* [Exercise goal]: Each line below from the one containing "Partnerské vztahy a numerologie (130, 2315)" through the one containing "Potravinoví moli se" is to be given again exactly, and no line outside that span.
::::::::::
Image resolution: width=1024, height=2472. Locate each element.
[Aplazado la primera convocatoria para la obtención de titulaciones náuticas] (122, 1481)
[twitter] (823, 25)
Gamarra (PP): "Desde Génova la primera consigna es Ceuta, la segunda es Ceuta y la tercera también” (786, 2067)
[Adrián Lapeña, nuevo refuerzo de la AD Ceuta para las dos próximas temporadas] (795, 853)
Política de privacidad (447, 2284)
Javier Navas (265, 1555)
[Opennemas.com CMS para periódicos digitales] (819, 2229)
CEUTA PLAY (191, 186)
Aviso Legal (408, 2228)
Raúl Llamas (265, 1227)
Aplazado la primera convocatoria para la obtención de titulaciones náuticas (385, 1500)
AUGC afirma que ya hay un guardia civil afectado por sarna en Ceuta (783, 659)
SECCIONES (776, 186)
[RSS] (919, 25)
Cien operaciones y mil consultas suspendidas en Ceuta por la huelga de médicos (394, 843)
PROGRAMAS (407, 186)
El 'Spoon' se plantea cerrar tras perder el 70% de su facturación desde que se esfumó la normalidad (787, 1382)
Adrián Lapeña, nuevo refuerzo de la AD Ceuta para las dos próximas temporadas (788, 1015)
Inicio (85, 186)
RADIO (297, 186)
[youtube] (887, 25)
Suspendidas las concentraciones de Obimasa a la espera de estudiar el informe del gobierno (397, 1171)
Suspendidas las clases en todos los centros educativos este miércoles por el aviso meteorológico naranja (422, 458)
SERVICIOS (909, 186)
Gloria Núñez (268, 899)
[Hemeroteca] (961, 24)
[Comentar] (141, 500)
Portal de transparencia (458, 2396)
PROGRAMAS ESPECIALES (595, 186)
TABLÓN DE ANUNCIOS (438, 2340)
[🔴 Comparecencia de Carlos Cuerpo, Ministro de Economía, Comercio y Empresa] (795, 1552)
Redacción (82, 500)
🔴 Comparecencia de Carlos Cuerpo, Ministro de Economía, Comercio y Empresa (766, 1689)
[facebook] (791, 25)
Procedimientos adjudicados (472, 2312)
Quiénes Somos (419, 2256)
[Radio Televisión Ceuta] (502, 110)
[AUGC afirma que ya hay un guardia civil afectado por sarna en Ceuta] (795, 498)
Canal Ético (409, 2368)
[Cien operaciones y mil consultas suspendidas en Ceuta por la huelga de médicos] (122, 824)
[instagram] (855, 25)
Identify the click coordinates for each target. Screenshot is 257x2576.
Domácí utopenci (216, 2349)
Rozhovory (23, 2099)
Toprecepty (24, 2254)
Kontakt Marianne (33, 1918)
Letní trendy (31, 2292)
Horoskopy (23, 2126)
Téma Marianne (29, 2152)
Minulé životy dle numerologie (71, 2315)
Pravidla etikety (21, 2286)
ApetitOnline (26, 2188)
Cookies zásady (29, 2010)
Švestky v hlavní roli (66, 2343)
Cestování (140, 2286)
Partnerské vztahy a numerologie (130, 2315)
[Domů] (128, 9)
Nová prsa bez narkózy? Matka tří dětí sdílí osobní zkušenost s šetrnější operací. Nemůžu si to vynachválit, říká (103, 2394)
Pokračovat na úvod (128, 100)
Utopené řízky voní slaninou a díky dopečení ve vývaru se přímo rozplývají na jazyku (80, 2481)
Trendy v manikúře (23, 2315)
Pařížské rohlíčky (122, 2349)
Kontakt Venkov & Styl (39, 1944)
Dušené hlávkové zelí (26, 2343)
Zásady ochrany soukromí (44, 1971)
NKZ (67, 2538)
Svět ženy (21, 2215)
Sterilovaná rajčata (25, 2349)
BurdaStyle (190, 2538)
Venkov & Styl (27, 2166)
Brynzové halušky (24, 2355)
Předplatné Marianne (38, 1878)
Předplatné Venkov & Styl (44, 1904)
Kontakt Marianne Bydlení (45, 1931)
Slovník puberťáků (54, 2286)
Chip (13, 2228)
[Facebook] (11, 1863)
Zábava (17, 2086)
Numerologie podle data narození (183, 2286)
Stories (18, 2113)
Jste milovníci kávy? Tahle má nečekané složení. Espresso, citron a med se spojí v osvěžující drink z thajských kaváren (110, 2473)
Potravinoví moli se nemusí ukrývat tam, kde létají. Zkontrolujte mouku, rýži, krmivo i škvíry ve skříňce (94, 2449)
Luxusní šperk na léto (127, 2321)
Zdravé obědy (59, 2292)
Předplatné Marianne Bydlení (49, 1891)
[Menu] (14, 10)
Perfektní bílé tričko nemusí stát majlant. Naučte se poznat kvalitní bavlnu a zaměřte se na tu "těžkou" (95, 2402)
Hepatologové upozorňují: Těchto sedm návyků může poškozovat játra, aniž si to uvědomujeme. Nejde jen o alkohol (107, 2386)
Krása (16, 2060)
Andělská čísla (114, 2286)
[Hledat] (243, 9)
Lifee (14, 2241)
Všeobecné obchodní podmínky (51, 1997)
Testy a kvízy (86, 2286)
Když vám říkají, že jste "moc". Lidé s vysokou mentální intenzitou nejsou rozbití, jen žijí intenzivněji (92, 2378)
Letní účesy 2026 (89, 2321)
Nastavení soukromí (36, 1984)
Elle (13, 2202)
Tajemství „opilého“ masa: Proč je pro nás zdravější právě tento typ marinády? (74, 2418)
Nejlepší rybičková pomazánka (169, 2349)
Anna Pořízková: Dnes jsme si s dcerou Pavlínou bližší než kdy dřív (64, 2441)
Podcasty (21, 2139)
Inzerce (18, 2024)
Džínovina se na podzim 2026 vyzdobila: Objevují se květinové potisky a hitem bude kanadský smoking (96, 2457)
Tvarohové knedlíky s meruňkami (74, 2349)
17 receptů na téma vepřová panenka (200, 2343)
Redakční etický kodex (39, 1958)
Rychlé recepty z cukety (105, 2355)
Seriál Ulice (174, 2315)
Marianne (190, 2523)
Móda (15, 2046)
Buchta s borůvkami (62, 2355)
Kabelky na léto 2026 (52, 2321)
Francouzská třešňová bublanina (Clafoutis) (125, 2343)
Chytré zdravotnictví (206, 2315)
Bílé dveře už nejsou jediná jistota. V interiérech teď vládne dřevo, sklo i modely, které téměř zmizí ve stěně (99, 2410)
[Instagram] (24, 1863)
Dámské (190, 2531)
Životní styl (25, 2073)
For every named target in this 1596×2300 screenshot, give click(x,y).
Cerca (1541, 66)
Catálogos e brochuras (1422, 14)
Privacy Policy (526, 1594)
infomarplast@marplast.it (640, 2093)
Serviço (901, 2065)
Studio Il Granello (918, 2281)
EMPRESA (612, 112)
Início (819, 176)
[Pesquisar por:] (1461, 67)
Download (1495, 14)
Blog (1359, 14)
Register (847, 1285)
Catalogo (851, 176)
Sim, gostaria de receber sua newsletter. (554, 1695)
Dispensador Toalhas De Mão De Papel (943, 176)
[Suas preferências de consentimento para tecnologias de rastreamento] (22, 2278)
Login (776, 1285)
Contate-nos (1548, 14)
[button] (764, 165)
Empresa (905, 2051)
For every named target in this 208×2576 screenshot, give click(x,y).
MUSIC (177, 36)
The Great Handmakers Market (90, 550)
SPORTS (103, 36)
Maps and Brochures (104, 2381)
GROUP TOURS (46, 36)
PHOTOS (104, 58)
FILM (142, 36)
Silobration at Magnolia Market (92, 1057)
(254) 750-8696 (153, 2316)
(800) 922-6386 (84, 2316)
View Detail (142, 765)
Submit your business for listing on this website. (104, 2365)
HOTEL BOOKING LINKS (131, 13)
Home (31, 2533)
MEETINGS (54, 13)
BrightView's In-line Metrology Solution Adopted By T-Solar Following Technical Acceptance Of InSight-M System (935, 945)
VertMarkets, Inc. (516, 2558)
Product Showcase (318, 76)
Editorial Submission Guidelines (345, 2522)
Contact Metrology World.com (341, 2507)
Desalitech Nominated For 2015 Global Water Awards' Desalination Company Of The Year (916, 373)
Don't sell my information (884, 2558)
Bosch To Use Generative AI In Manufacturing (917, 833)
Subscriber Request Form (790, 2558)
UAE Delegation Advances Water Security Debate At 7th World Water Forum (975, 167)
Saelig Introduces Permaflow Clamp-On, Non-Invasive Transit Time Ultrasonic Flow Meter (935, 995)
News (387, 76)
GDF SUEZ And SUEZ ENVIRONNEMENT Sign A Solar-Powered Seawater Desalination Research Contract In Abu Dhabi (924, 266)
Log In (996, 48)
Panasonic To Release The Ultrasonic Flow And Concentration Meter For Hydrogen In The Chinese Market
::::::::::
* [Your solution]:
Partnerské vztahy a numerologie (130, 2315)
[Domů] (128, 9)
Nová prsa bez narkózy? Matka tří dětí sdílí osobní zkušenost s šetrnější operací. Nemůžu si to vynachválit, říká (103, 2394)
Pokračovat na úvod (128, 100)
Utopené řízky voní slaninou a díky dopečení ve vývaru se přímo rozplývají na jazyku (80, 2481)
Trendy v manikúře (23, 2315)
Pařížské rohlíčky (122, 2349)
Kontakt Venkov & Styl (39, 1944)
Dušené hlávkové zelí (26, 2343)
Zásady ochrany soukromí (44, 1971)
NKZ (67, 2538)
Svět ženy (21, 2215)
Sterilovaná rajčata (25, 2349)
BurdaStyle (190, 2538)
Venkov & Styl (27, 2166)
Brynzové halušky (24, 2355)
Předplatné Marianne (38, 1878)
Předplatné Venkov & Styl (44, 1904)
Kontakt Marianne Bydlení (45, 1931)
Slovník puberťáků (54, 2286)
Chip (13, 2228)
[Facebook] (11, 1863)
Zábava (17, 2086)
Numerologie podle data narození (183, 2286)
Stories (18, 2113)
Jste milovníci kávy? Tahle má nečekané složení. Espresso, citron a med se spojí v osvěžující drink z thajských kaváren (110, 2473)
Potravinoví moli se nemusí ukrývat tam, kde létají. Zkontrolujte mouku, rýži, krmivo i škvíry ve skříňce (94, 2449)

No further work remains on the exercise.